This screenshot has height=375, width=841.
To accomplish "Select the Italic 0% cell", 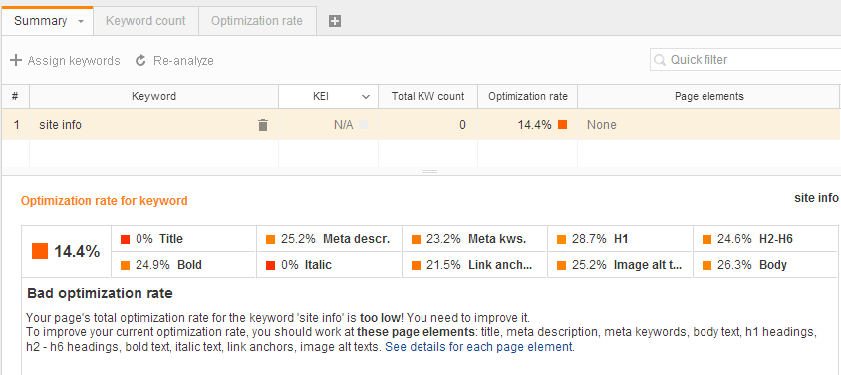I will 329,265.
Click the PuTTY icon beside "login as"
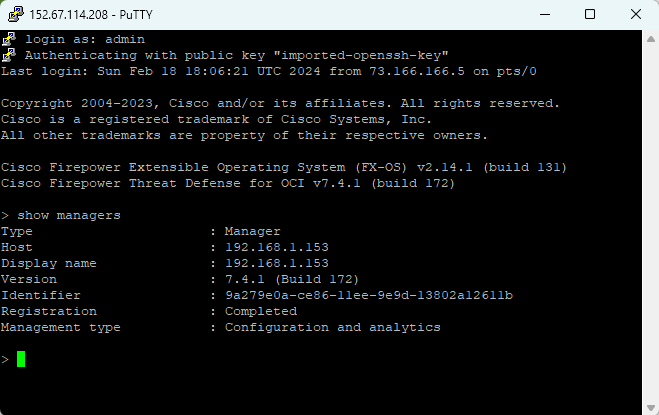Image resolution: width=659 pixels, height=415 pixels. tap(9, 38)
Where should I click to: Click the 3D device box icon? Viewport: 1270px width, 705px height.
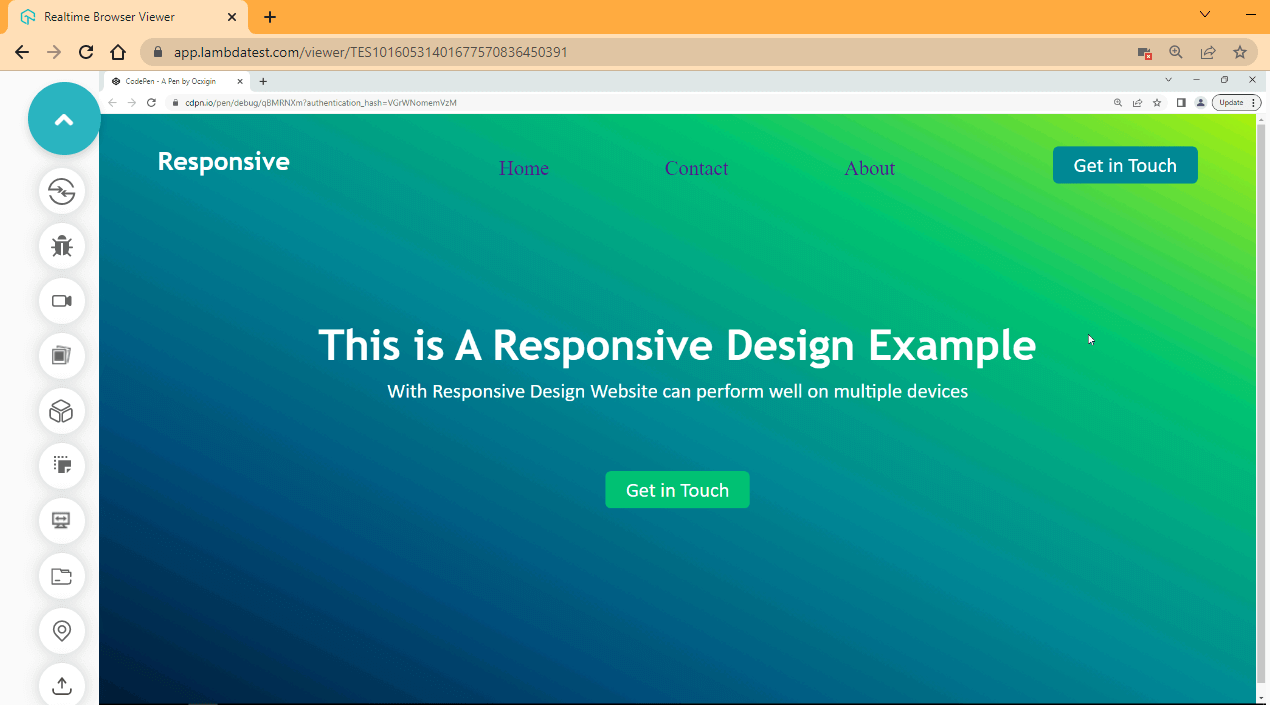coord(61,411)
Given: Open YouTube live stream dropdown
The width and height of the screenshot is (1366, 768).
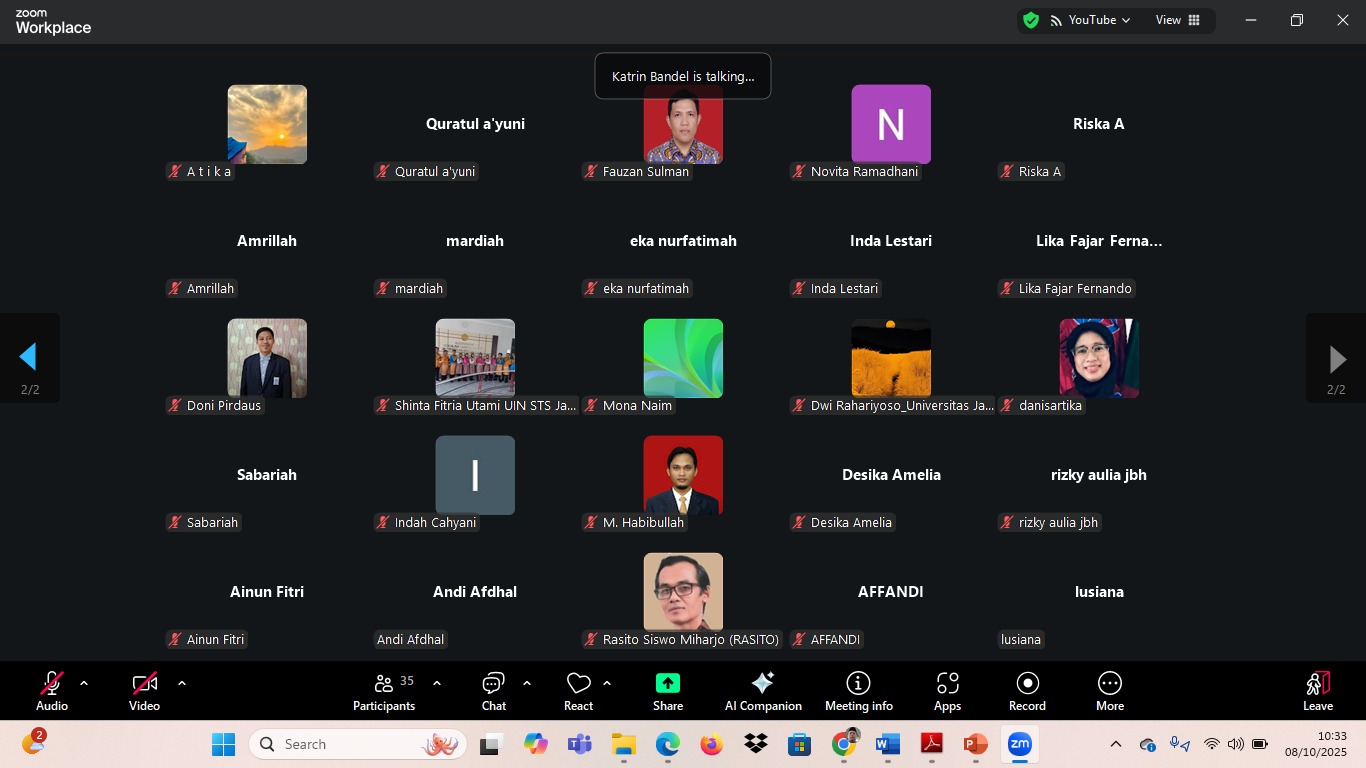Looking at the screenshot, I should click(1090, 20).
=-=-=-=-=
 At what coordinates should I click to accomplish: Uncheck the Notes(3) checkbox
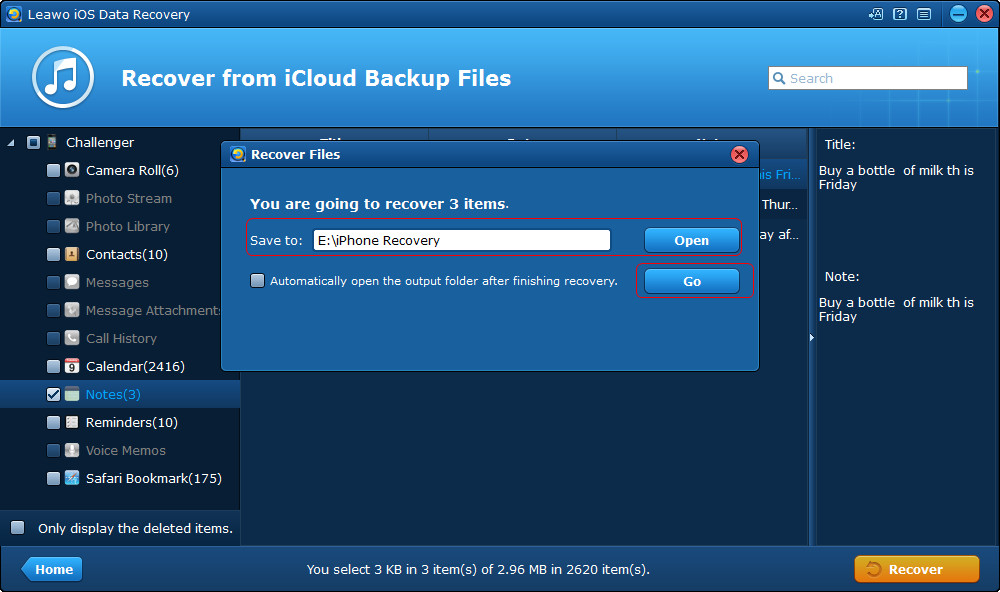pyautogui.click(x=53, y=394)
=-=-=-=-=
CONSEGNA — Cita testualmente le righe dei dati comprese tra quella che contiene "Click the PuTTY" e quella che contiene "Looking at the", entrambe incluse, tralasciando le immagini.

SOLUZIONE —
Click the PuTTY icon beside "login as"
Image resolution: width=659 pixels, height=415 pixels. tap(9, 38)
Where should I click to: Click the 3D device box icon? Viewport: 1270px width, 705px height.
coord(61,411)
Given: Open YouTube live stream dropdown
The width and height of the screenshot is (1366, 768).
Looking at the screenshot, I should click(1090, 20).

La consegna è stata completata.